Limitations & Future Work

  • At 2048 resolution, Online SPC remains 131ms, introducing non-trivial latency for real-time annotation.
  • BSQA uses a fixed 8-bit codebook; larger codebooks may improve performance at the cost of additional overhead.
  • Boundary detection relies on simple local variance, which may be unsuitable for highly blurred boundaries.
  • GPU-based acceleration has not been explored.
  • HMoE selects only the top-1 expert; multi-expert routing may further enhance boundary region processing.
  • The two-stage pipeline of SAM and InterFormer forms the foundational architecture of this work.
  • The linear attention idea from Transformer-VQ inspired BSQA; the authors replace VQ with BSQ to resolve codebook collapse and gradient issues.

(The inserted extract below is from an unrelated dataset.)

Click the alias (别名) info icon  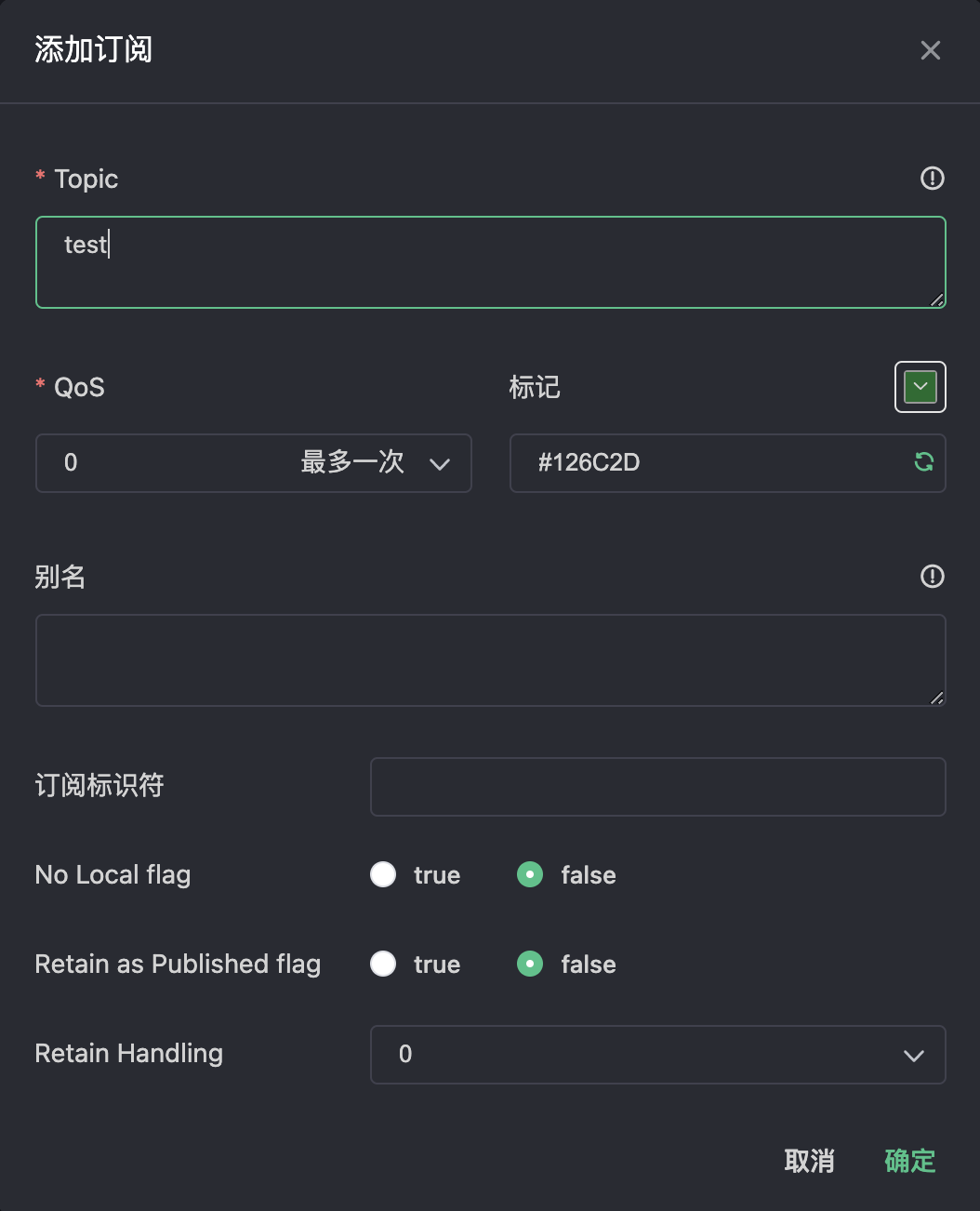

  • The MoE design from DeepSeek V3 (including the auxiliary-loss-free expert balancing strategy) is directly adopted in HMoE.

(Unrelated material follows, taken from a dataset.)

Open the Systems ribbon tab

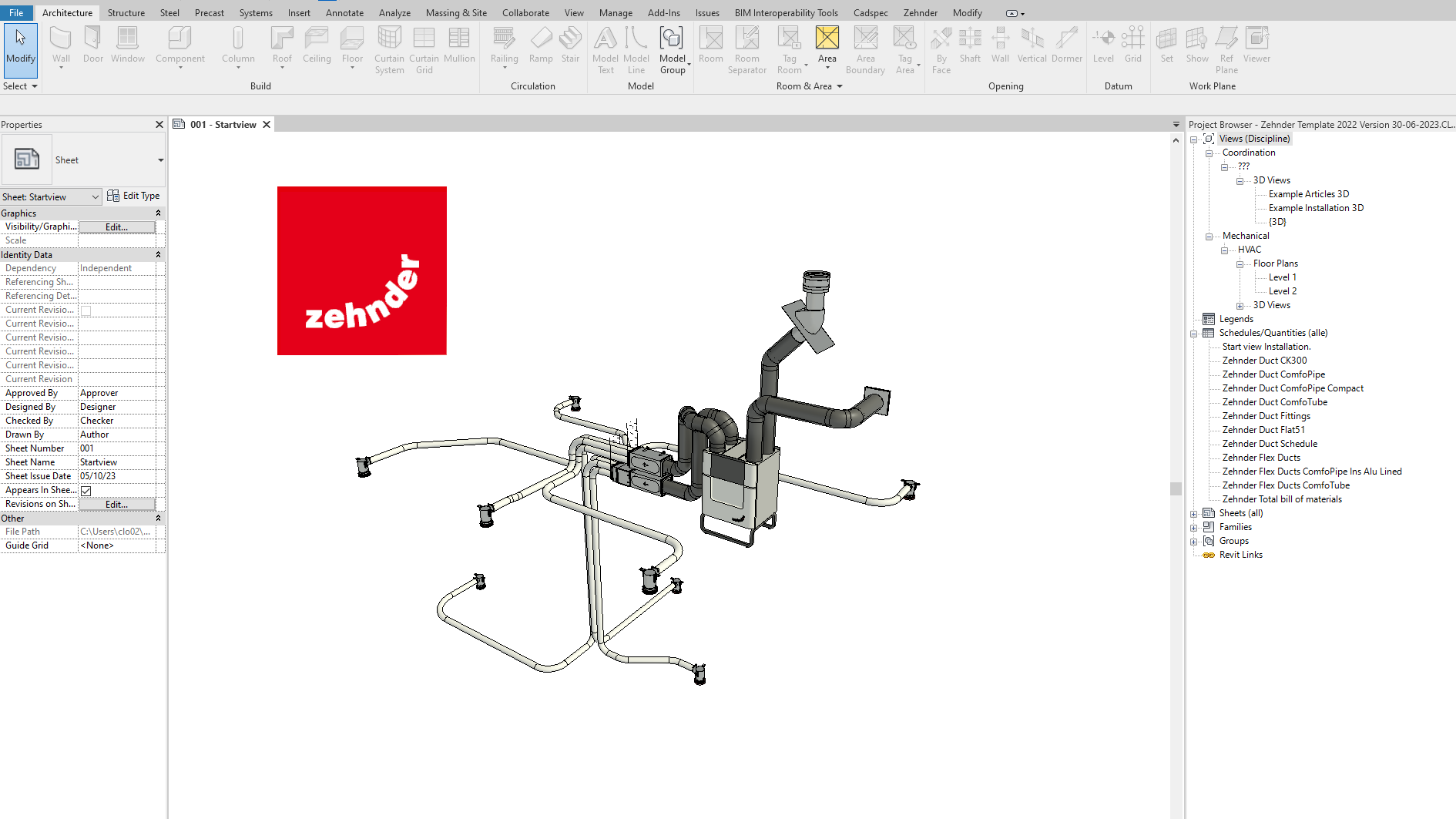256,13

  • The encoder design from HRSAM (Flash Swin + multi-scale fusion) is inherited.

Rating

  • Novelty: ⭐⭐⭐⭐ — BSQ attention and boundary-guided hybrid computation allocation represent significant innovations.
  • Technical Depth: ⭐⭐⭐⭐⭐ — each of the four modules exhibits substantial technical depth within a complete system design.
  • Value: ⭐⭐⭐⭐ — directly applicable to high-precision annotation in CPU environments.
  • Writing Quality: ⭐⭐⭐⭐ — methodology is clearly articulated with thorough efficiency analysis.